La luce ha un ruolo serio nell'icona. In genere da esso vengono illuminati gli spazi superiori, perché la luce discende dall'alto, come se fosse luce celeste. Allo stesso tempo, la luce è lo sfondo dell’icona, e se lo esprimiamo in termini scientifici, diciamo che lo sfondo dorato nell’icona si chiama luce, e che il metodo di disegno è “per una chiarificazione graduale del pittore”. , mentre tratta un viso, lo copre prima con un colore scuro, poi vi getta sopra un pigmento più chiaro. Deve aggiungere, alla miscela precedente, una quantità di polvere gialla, cioè chiara. Dopodiché, queste zone vengono successivamente accumulate più volte in modo più chiaro. Pertanto, l'aspetto di un volto è il risultato di una progressione. È un'immagine della crescita della luce in una persona.
Gli antichi non curavano i dettagli scenici della persona del santo, per trasferire lo spettatore dallo spazio e dal tempo, liberando l’icona dal suo legame con lo spazio e il tempo. Ciò che conta nell’icona è la persona e l’evento, cioè il significato spirituale dell’evento storico più che “dove e quando è accaduto”. Liberando l’evento dallo spazio e dal tempo, esso acquista una portata infinita, si estende dal passato al futuro attraverso il presente, quindi non si tratta semplicemente di un ricordo di persone e di eventi, ma piuttosto di una conferma della loro effettiva esistenza.

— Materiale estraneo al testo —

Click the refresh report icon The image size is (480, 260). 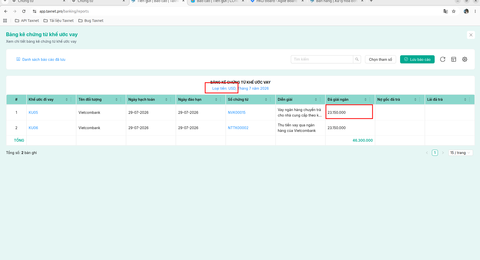tap(443, 59)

L'icona eleva le persone a un presente permanente.
Dalla forma fisiologica ricaviamo la base del disegno, ma la spiritualizziamo e la mostriamo non come era nella forma del suo corpo sulla terra, ma piuttosto come l'uomo divinizzato la cui immagine cambia proprio come il Signore ha cambiato l'immagine del suo volto nella sua apparizione ai discepoli dopo la Risurrezione, dove rivelò la gloria della pelle e anche nell'evento della trasfigurazione. Quindi non lo ritrarremo sulla base di una fotografia, e per lui è stata trovata una di queste, come copia esatta.